Im Elektrofahrzeug Oasis haben ZF Friedrichshafen und Rinspeed verwirklicht, was in ihren Augen bei künftigen urbanen Transportmitteln zählt: Elektrischer Antrieb, automatisiertes Fahren, integrierte Sicherheit sowie Agilität und Flexibilität. Das Intelligent Rolling Chassis (IRC) des Zulieferers bildet mit seinen vernetzten intelligenten mechanischen Systemen die vollständige, von ZF mit Ausnahme des Energiespeichers in Eigenregie entwickelte Basis dafür.

An der Hinterachse des IRC wirkt die Electric Twist Beam (eTB) – eine Kombination aus Verbundlenkerachse und zwei radnah integrierten, jeweils 40 kW starken Elektromotoren, die gemeinsam mit je einem Ein-Gang-Getriebe in Aluminiumgehäusen untergebracht sind. Dieses Gewicht und Platz sparende Konzept beschleunigt den Rinspeed Oasis in rund 9 s auf 100 km/h und bei Bedarf weiter bis Tempo 150.

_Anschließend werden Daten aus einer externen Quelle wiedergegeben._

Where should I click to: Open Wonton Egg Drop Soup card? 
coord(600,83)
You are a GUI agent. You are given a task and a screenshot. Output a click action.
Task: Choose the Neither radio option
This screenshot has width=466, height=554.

Die IRC-Vorderachse basiert auf einer Doppel-Querlenker-Einzelradaufhängung. Sie ist die zentrale mechanische Voraussetzung, um den Lenkwinkel im Zusammenspiel mit der elektromechanischen Lenkung auf bis zu 75 Grad zu erhöhen – gängige Vorderachsen erlauben maximal 50 Grad. Wende- und Einparkmanöver sind dank des hohen Radeinschlags einfach.

Die zentrale elektronische Steuerung der Plattform regelt die Fahrstrategie, das heißt sämtliche Längs- und Querdynamikfunktionen. Das schließt die Steuerung ebenfalls vom Zulieferer stammender Systeme wie Betriebsbremse und Leistungselektronik, aber zusätzlich auch die Ansteuerung des Batteriemanagements mit ein. Darüber hinaus beinhaltet die IRC ECU die Torque-Vectoring-Funktion. Diese verteilt die Antriebskraft zwischen den beiden Elektromotoren bei Bedarf radindividuell. Nur so können Fahrzeuge sogar aus dem Stand mit nahezu rechtwinkelig eingeschlagenen Vorderrädern losfahren, sprich aus- und einparken oder wenden. Nicht zuletzt bringt das Steuergerät sämtliche Schnittstellen für fortschrittliche Fahrerassistenzsysteme mit.